Michelle: In 700 meters, turn right.

Me: Okay. I’ll do that.

Michelle: (five seconds later) Turn right

Me: I can’t do that, Michelle. There’s a cliff. I will drive off a cliff if I turn right here.

She also wanted me to take a questionable road between Arnarstapi and Ólafsvík- a gravel road right up the side of Snæfellsjökull, a stratovolcano that makes up a large portion of the  Snæfellsnes Penninsula. There was a sign stating that anyone who wanted to take that road needed to have snow chains for their tires on account of the snow (the volcano is topped by a glacier, after all), elevation, and makeup of the road.
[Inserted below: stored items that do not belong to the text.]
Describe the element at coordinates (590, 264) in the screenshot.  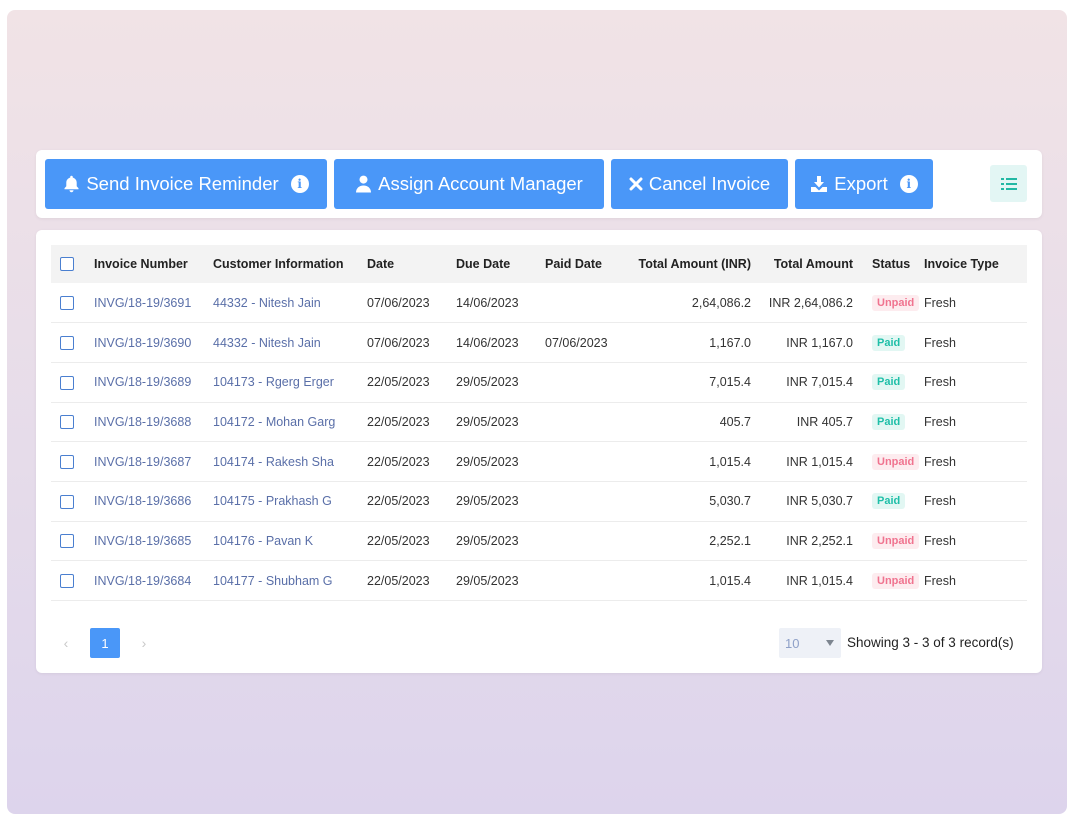
I see `header-paid-date: Paid Date` at that location.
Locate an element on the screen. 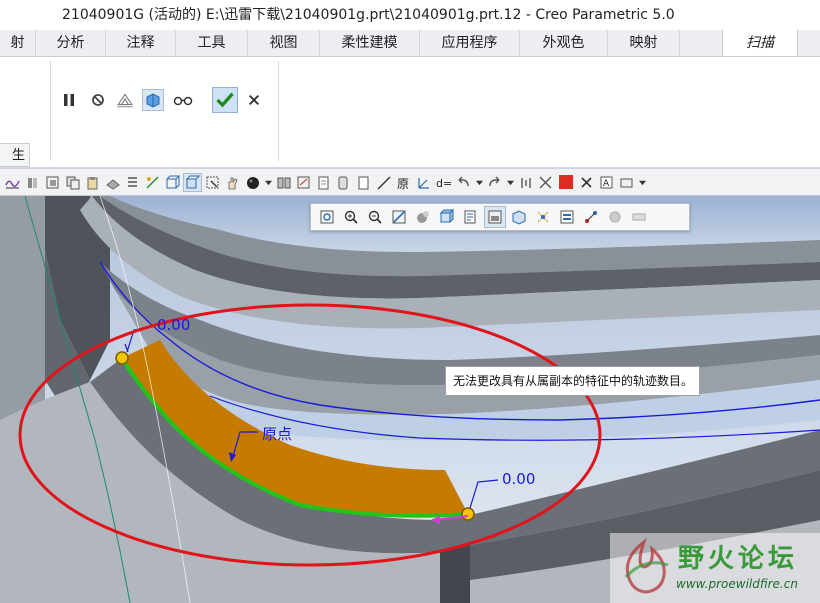  pattern-icon is located at coordinates (132, 182).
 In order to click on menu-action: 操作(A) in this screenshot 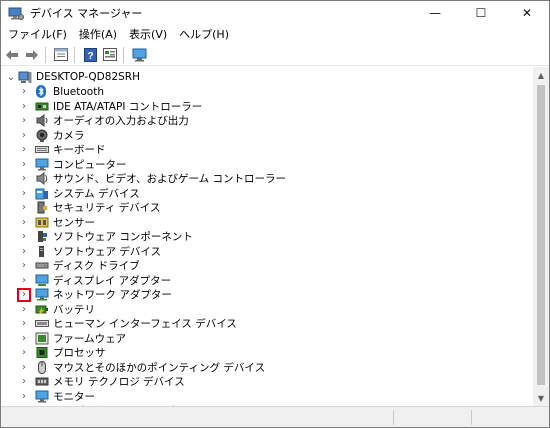, I will do `click(98, 34)`.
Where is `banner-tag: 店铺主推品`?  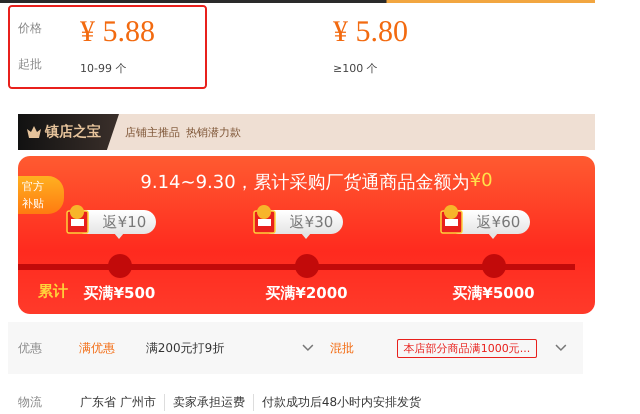 banner-tag: 店铺主推品 is located at coordinates (152, 132).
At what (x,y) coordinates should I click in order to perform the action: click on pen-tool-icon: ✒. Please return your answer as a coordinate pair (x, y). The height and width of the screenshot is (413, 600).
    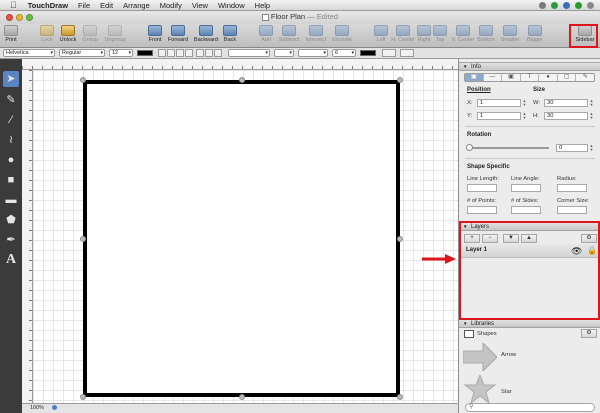
    Looking at the image, I should click on (11, 240).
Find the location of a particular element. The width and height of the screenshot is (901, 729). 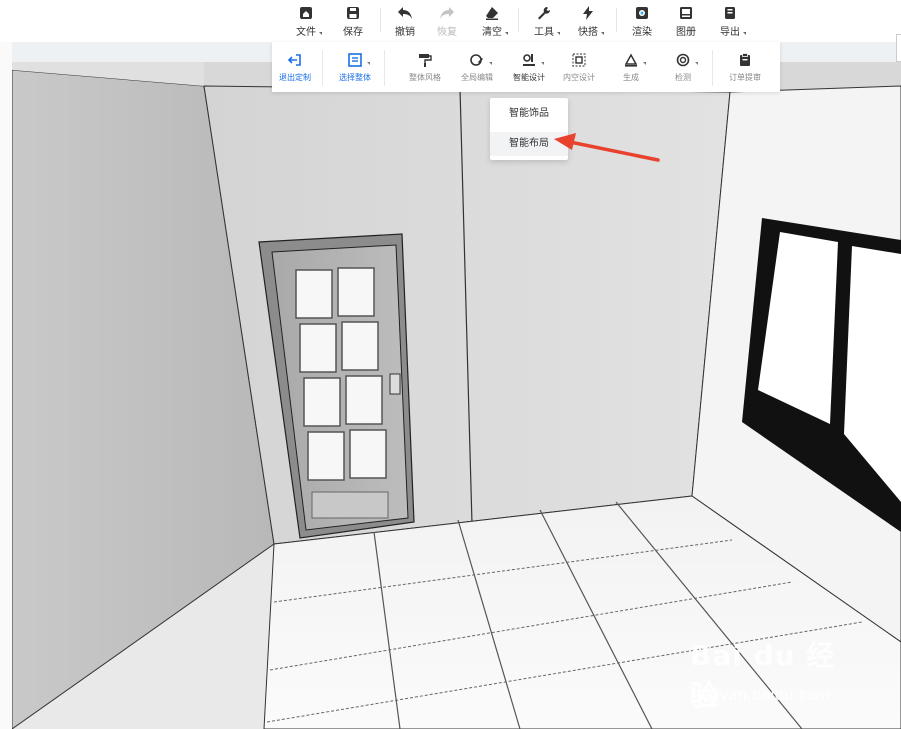

select-all-icon is located at coordinates (355, 60).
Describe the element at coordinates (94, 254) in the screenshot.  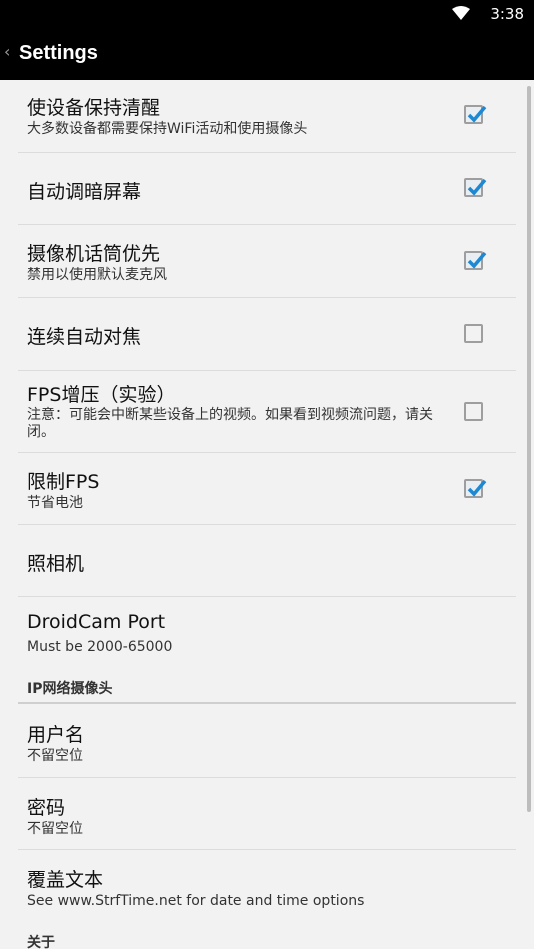
I see `pref-title: 摄像机话筒优先` at that location.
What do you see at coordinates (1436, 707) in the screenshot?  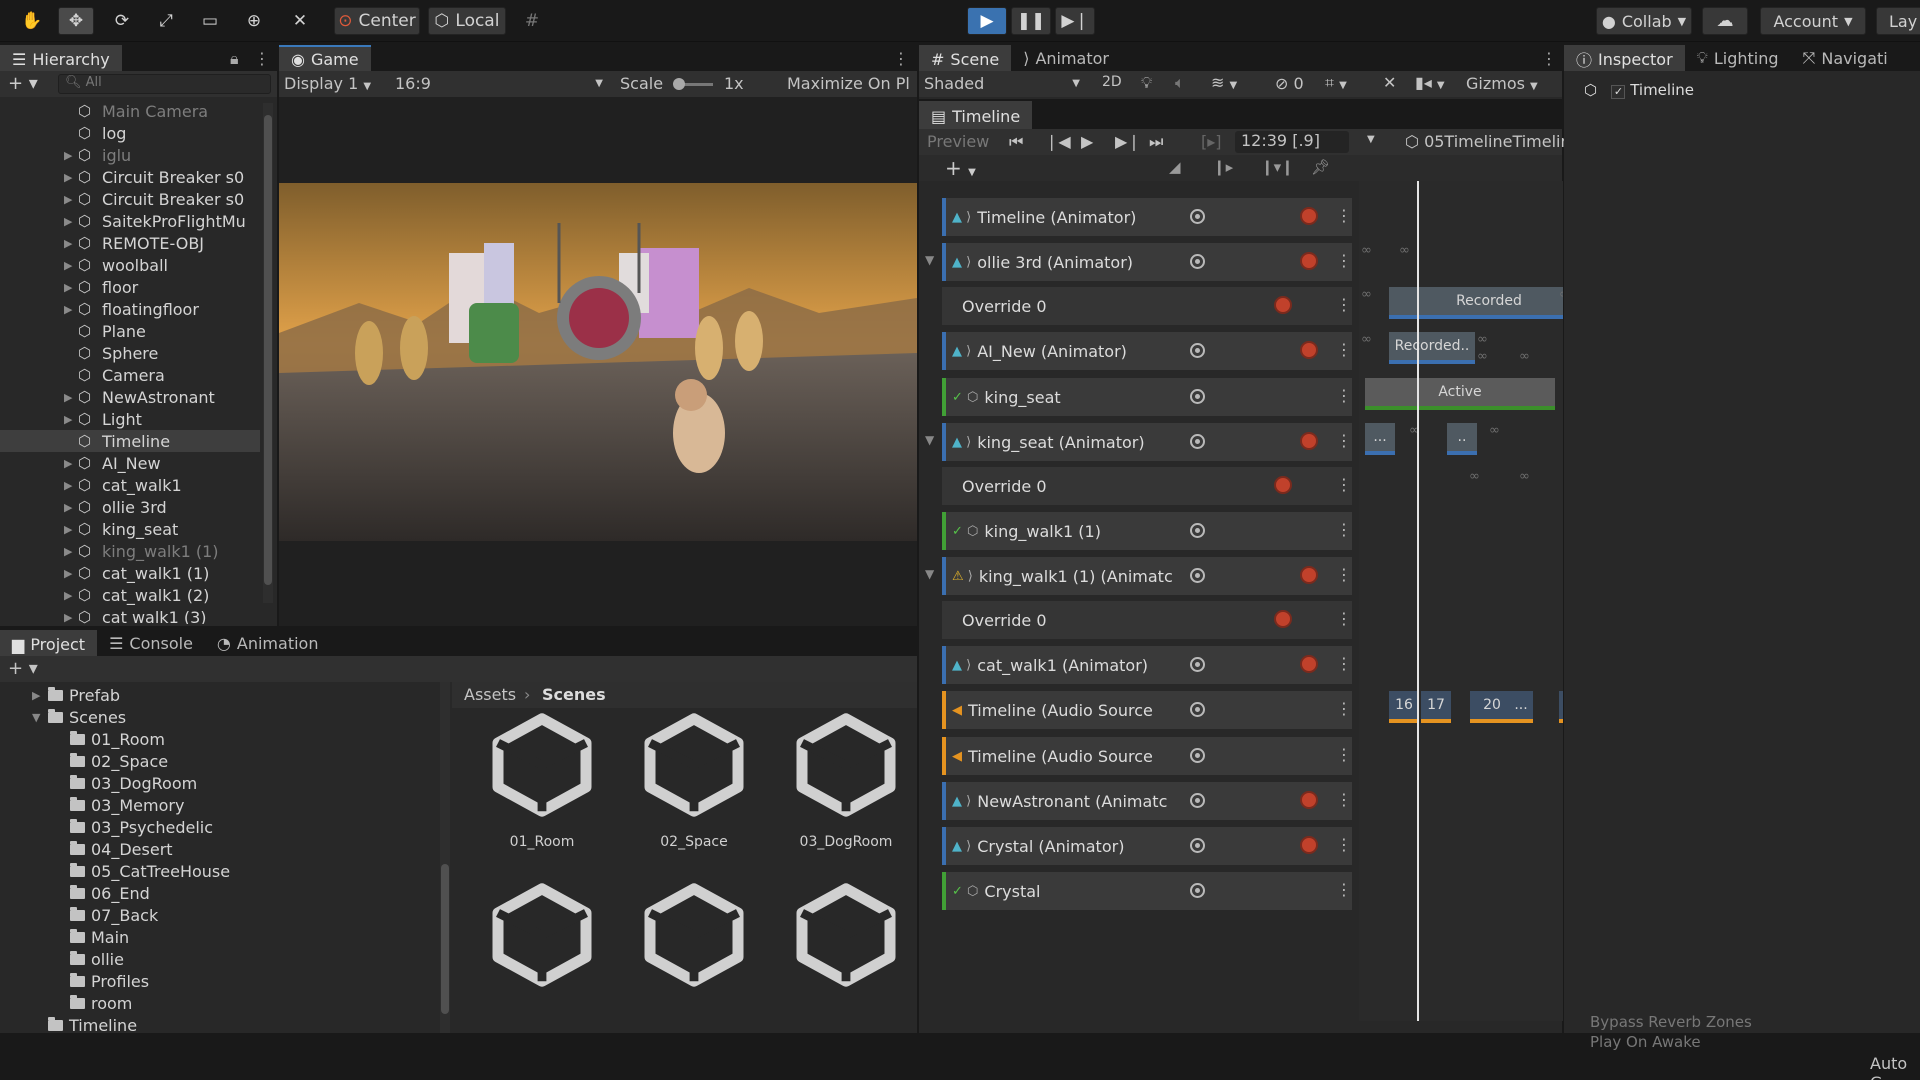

I opted not to take the route that would probably have violated my car rental agreement. Michelle gave me the finger, then recalculated and provided a much gentler (albeit gravel) road to my destination.

So driving in Iceland is not the horror show that the travel bloggers indicated. It was a lot like driving around the foothills of Colorado, honestly, and while the summer weather was particularly kind, I don’t think the winter weather would phase me, either. Granted, I was driving on the main roads and highways and not venturing onto truly rough roads, but most of the things that people go to Iceland to see are close enough to the main roads that you don’t need a special vehicle to get to them.

Adventurers and experienced campers are a different story, though, and I saw a lot of big truck with big wheels meant to drive over hazardous terrain. All in all, though, the same basic rules of the road you need in the US apply to Iceland: be courteous and pay attention. And when you see a ‘sheep crossing’ sign, keep a weather eye out for the beasts. With their wandering ways and contempt for road markings and fences, the Icelandic sheep may be the greatest hazard you encounter during your drive.